Prizvanie Geroi (Призвание Герой) Magazine, Bulgaria
2012-2014
In 2012-2014, I briefly participated in the resurgence of the gamebook genre in Bulgaria by publishing two short interactive stories in a serial anthology.
Gamebooks, also known as interactive fiction or "choose-your-own-adventure" stories, allow the reader to make decisions about how the story unfolds. Some gamebooks offer only occasional binary choices, while others are complex narratives with multiple paths to victory, enhanced with RPG elements like item management, Hit Points and more elaborate battle systems.
Gamebooks had their heyday in North America in the 1980's with series such as Endless Quest, Fighting Fantasy, Blood Sword, HeroQuest dominating the genre. As the popularity of video games eclipsed interactive fiction, they faded into obscurity. However, as low-tech, self-contained game systems that could be distributed as easily as pulp fiction, they were perfectly suited to a different market: that of post-Communist Bulgaria.

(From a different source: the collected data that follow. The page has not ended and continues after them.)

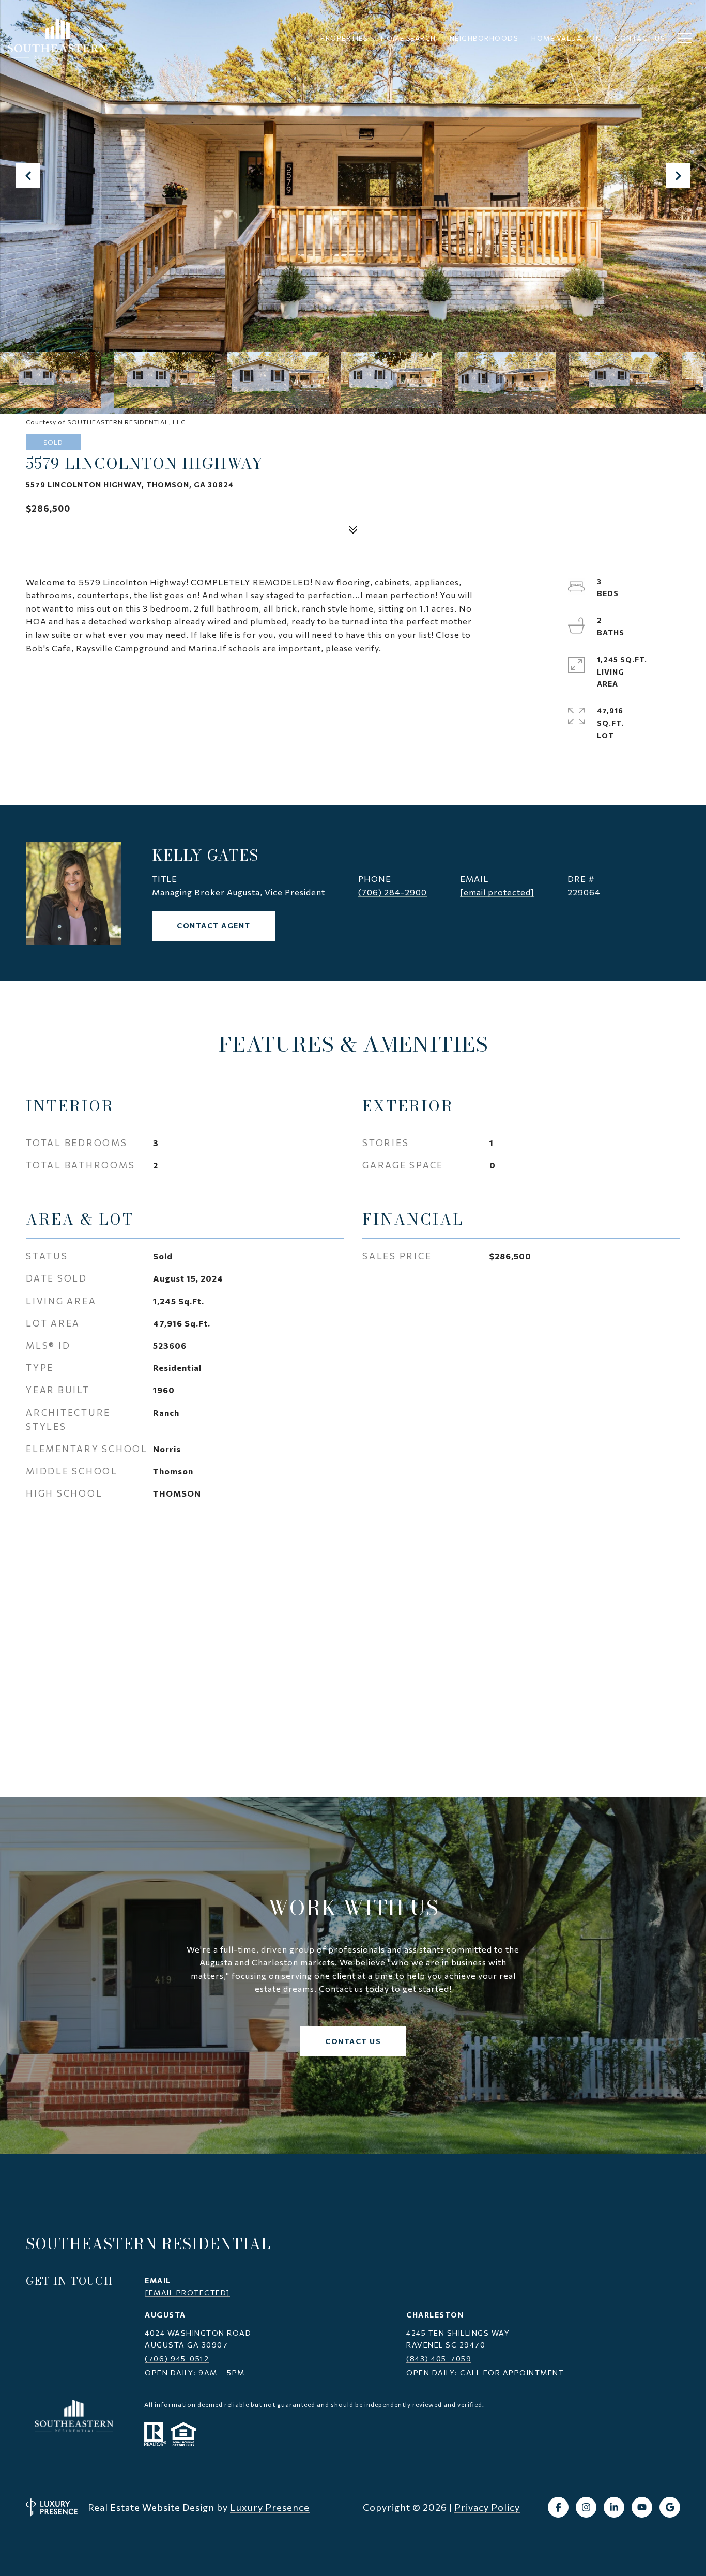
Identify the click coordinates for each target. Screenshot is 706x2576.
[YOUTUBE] (642, 2507)
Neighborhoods (484, 38)
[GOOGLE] (669, 2507)
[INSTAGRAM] (586, 2507)
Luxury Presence (270, 2507)
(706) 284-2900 (392, 892)
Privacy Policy (487, 2507)
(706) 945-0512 (177, 2358)
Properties (343, 38)
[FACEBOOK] (558, 2507)
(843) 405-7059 (438, 2358)
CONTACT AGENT (214, 925)
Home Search (408, 38)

In the early 90s, Bulgarian teens and young adults were starved for gaming, but video games were expensive and hard to come by. When translator Lubomir Nikolov stumbled across an American gamebook in a used bookstore in 1992, he saw the potential of the genre, and kicked off an 8-year golden age of gamebook publishing in Bulgaria. Several hundred gamebooks were written by Bulgarian authors using Western pennames, and many fascinating innovations and experimental game mechanics could be traced back to that era. As an impressionable teenager, I was enthralled with the possibilities of interactive fiction.

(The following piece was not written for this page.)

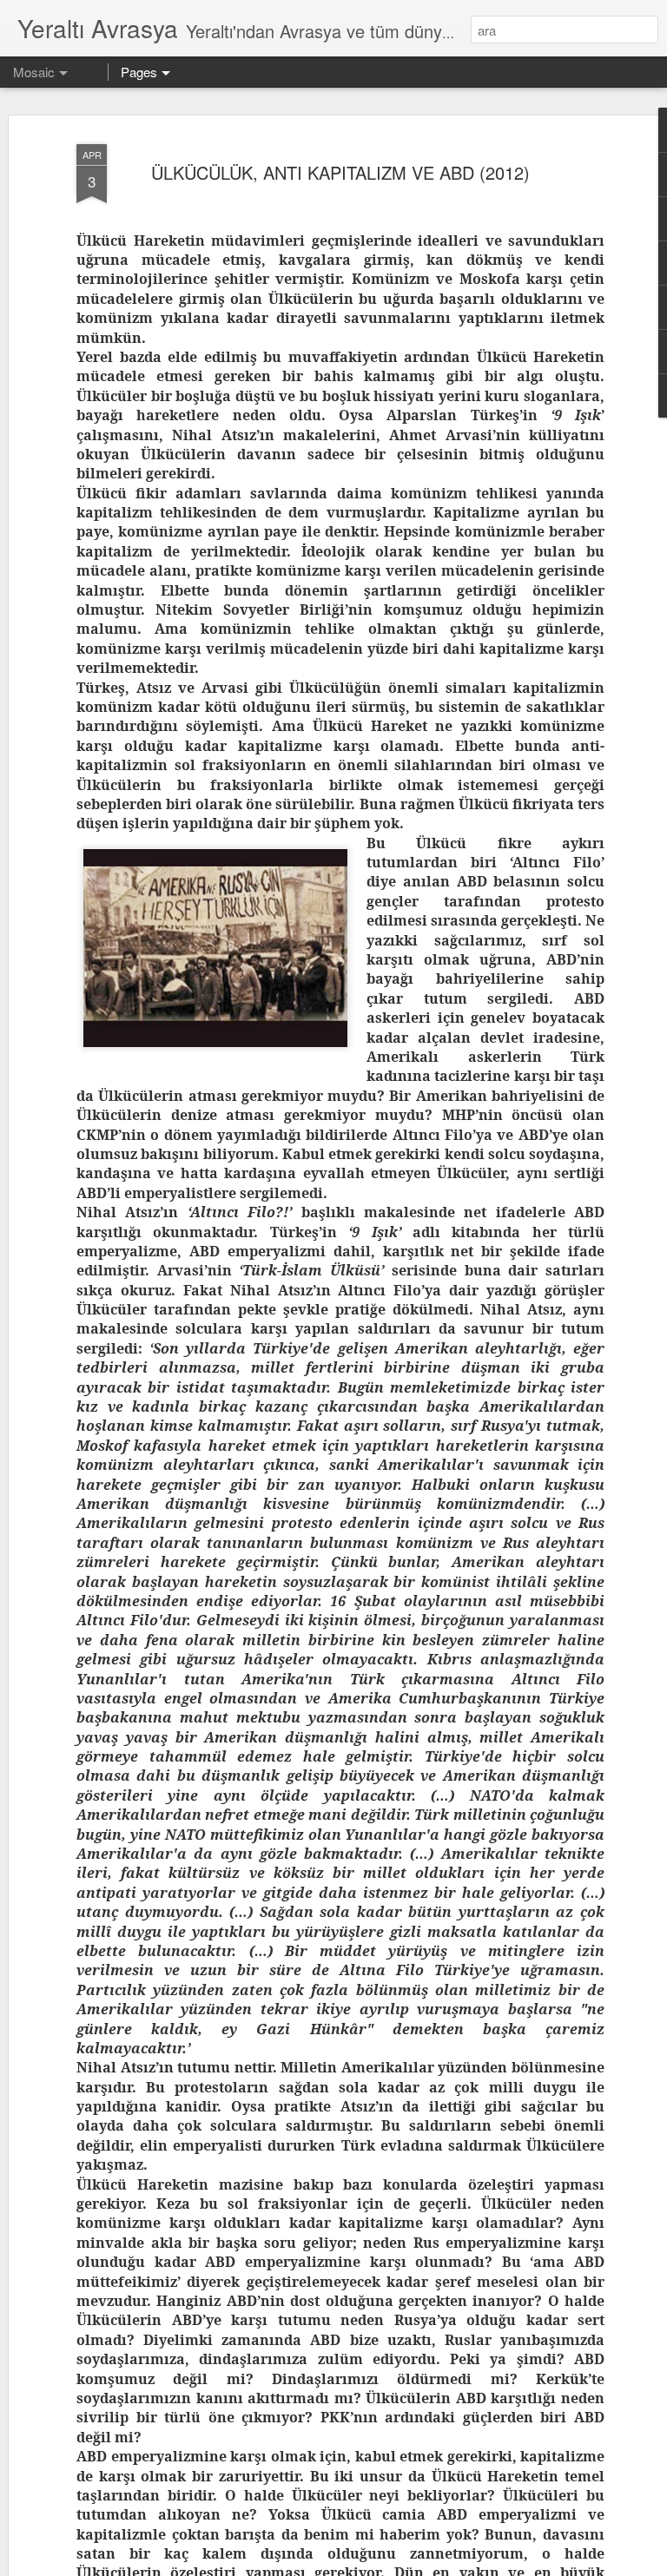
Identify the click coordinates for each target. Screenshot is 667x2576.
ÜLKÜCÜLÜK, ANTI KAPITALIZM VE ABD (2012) (340, 172)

Gamebook publishing dried up as personal computers and gaming cafés became more widespread in the late 90s, but my fascination with this gaming format endured. Over a decade later, after going through a slew of video games, board games and role-playing games, I wrote two short gamebook stories under the penname Peter Vale. They were published in 2012 and 2014 as part of the second wave of gamebook publishing that began in Bulgaria in 2010.